Start of Records shown

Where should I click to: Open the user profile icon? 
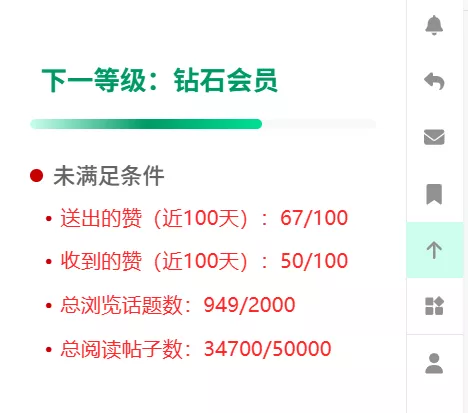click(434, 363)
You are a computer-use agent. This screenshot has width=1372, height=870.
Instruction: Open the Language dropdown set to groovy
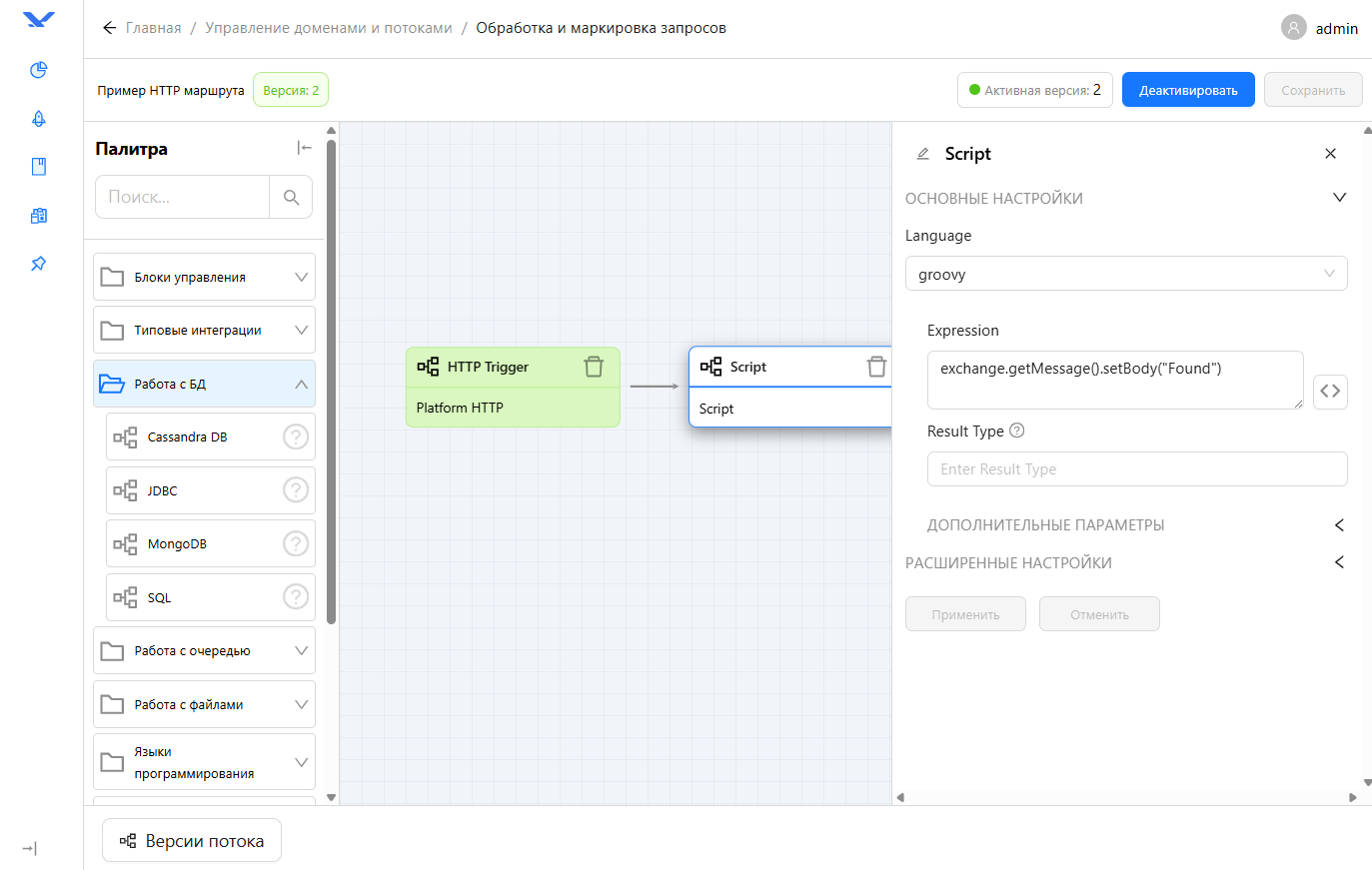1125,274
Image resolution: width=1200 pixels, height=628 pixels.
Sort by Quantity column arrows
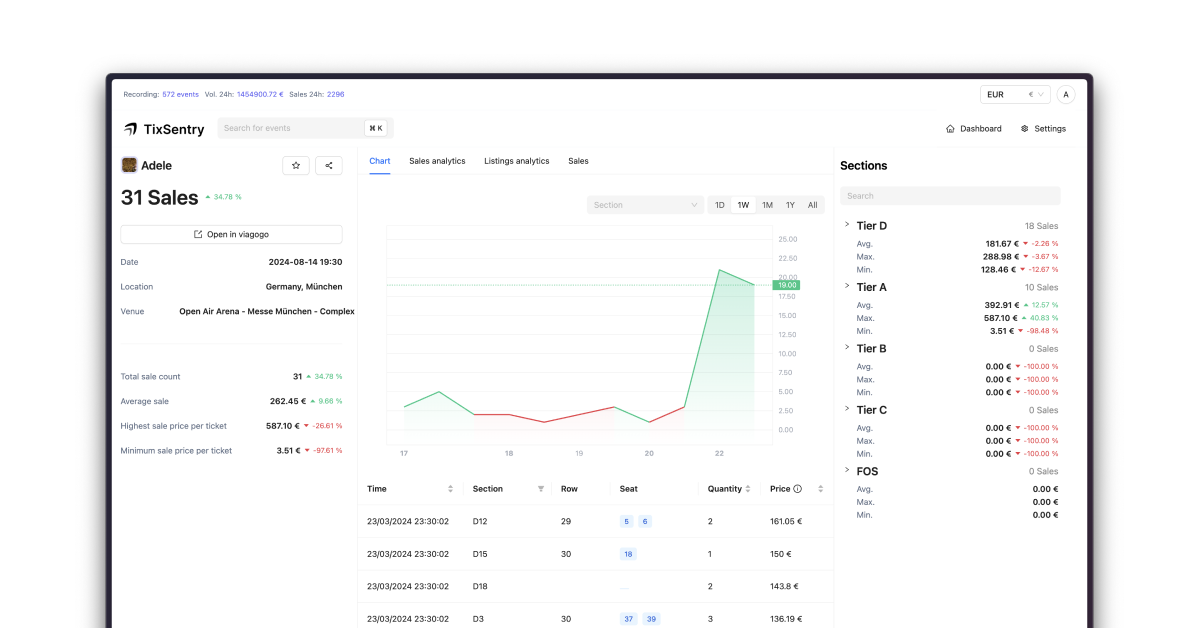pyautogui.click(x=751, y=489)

End of Records shown

> _Requirement_
Go through the material line by line and state how many lines hold "height", with no other words.

> _Answer section_
2